What inspired you to write this book?
The Seed Apple is one of a quartet, two of which have been written but not yet published. The third, Tamar, is narrated by a woman, Tamar Binyan, who takes over the leadership of the family during a difficult time. She must preserve the land, deal with conflicting post Civil War American land grants, American settlers, a railroad, the U.S. Army, her impulsive and rebellious husband, and an American lawyer. Beyond Canyon Springs the book exposes the reader to late Nineteenth Century California, Los Angeles and San Francisco. It draws from A History of American Land Policy which I wrote and which was published by the University of California.

What exciting story are you working on next?
The fourth book, Waiting for the Messiah, is again narrated by Mendel Traig. An old folks home is converted to a school for wayward youth. The remaining geriatric residents are enlisted as mentors. A Russian Refusnik educator takes the job as principal. He shakes up the community and changes the lives of the young and the old in positive if controversial ways. The story is a modern-day retelling of the Passion of Christ.

When did you first consider yourself a writer?
I wrote my first novel, never published, while on an extended stay in Israel, on a two-year break from my law career. I got back on the career track but never stopped writing.

Do you write full-time? If so, what's your work day like? If not, what do you do other than write and how do you find time to write?
I don’t have a routine. I have a seamless life and fit it in when it feels right. Most of the time I met a few times a month with Mary Mackey, novelist and poet. We read to each other and critiqued each other’s fresh work.

My novels grow from the seed of an idea. Once the characters are realized in the context of the plot and the story, they take on a life of their own. I become the media for them. It’s a fascinating experience. The novels are quite different from one another.

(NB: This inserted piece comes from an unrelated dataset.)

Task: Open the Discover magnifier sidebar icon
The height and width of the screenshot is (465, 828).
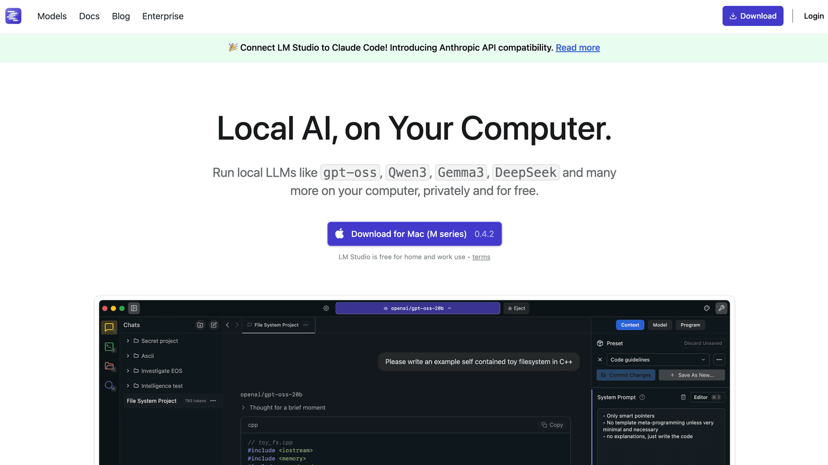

In Lost and Found, a holocaust survivor recounts stories about the people in a small town in Pennsylvania. Burnt Umber, ties together the lives and art of two real 20th century artists. The novel spans the century, including Two Great Wars, travels from Munich to Paris and ends in Berkeley during the Viet Nam era. It explores the themes of creativity and narcissism, and the empowerment of women. In Prodigal Sons, a Jewish Partisan returns to post- war Munich to take revenge but his life takes an unexpected turn. Pursuit of Happiness, the fourth novel, is set in the American Revolution. Joshua Rutledge, a Quaker and a member of the Rebellion’s first spy organization, the Committee of Correspondence, is sent to the Caribbean to retrieve a desperately needed French arms shipment. After the Parch is the only one that is set in the future, 2075, in California Republic, after the break-up of the United States and after a long drought.

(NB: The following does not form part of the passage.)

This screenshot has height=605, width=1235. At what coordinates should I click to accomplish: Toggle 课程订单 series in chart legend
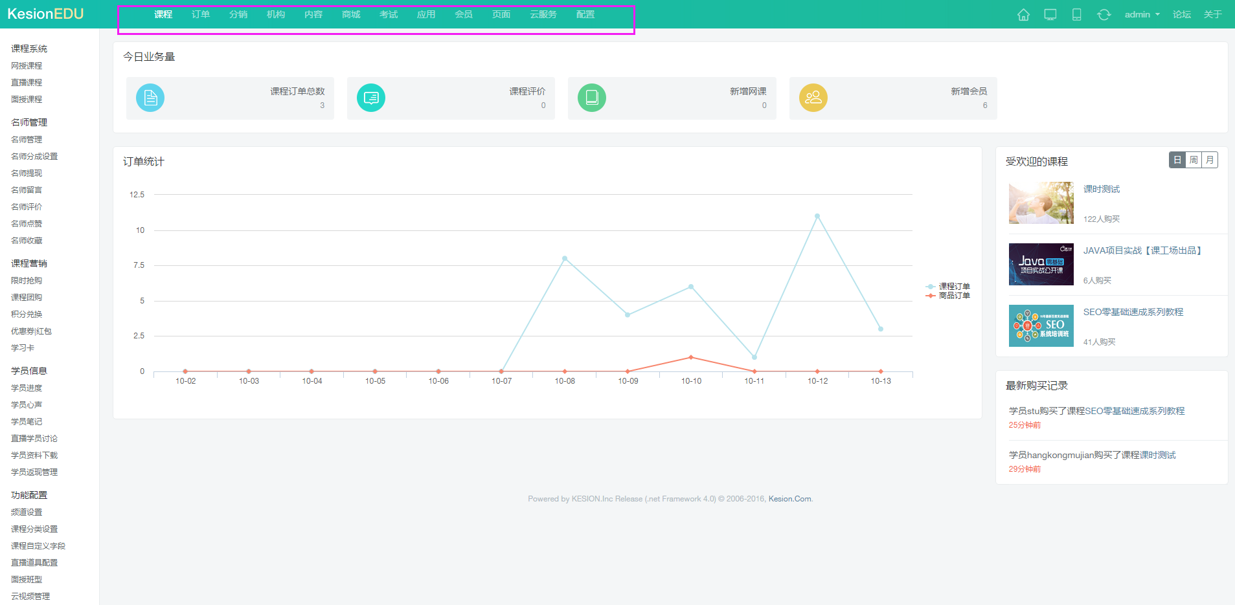[x=949, y=286]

Prodigal Sons is a broad re-telling of the German myth, the Wagner Opera, Gotterdammerung, Twilight of the Gods. The story relates to the theme of the novel, the end of ideology. It deals with factual events at several levels; Jewish Partisans during WW II, the illegal immigration to Palestine, the Israeli War of Independence, Munich after the War, a clandestine Neo-Nazi organization hoarding gold, Nazi art theft, and a handful of Israelis who went back to Europe to kill Nazis. I wrote one sequence of Lost & Found as an homage to the Polish novelist Bruno Schulz who died in the Holocaust. All but After the Parch have some Jewish Cultural dimension. Pursuit of Happiness describes the community of former Spanish Jews who settled in the Caribbean after the Inquisition, La Nation. The hero of After the Parch is a modern day Candide.

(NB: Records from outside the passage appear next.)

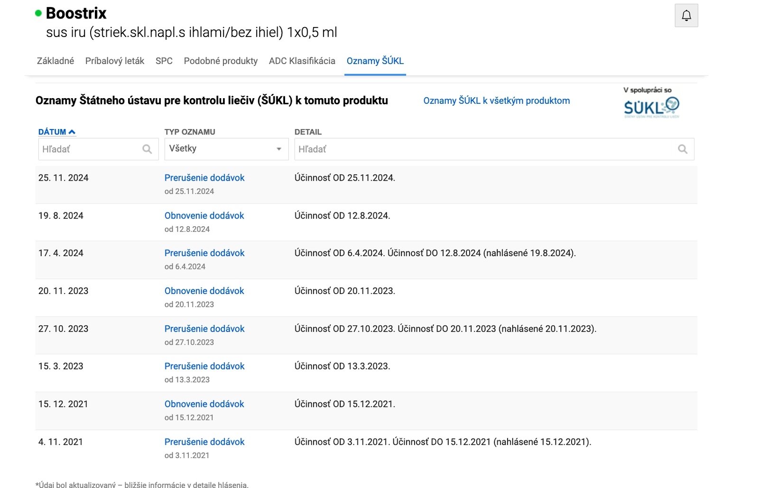Screen dimensions: 759x488
Task: Open Obnovenie dodávok notice from 12.8.2024
Action: coord(204,216)
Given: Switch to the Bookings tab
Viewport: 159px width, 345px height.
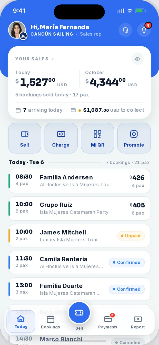Looking at the screenshot, I should [x=51, y=322].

As a child, what did you want to be when you grew up?
As a child I had more than one career objective; archeology, surgery, psychology, newspaper publisher.

Links:

Thanks for being here today, Sheldon.


1 comment:

terry said...

Excellent interview. I have read all these books by Sheldon Greene and enjoyed them. They are intelligent, well-written, and always have some weaving together of history in new ways.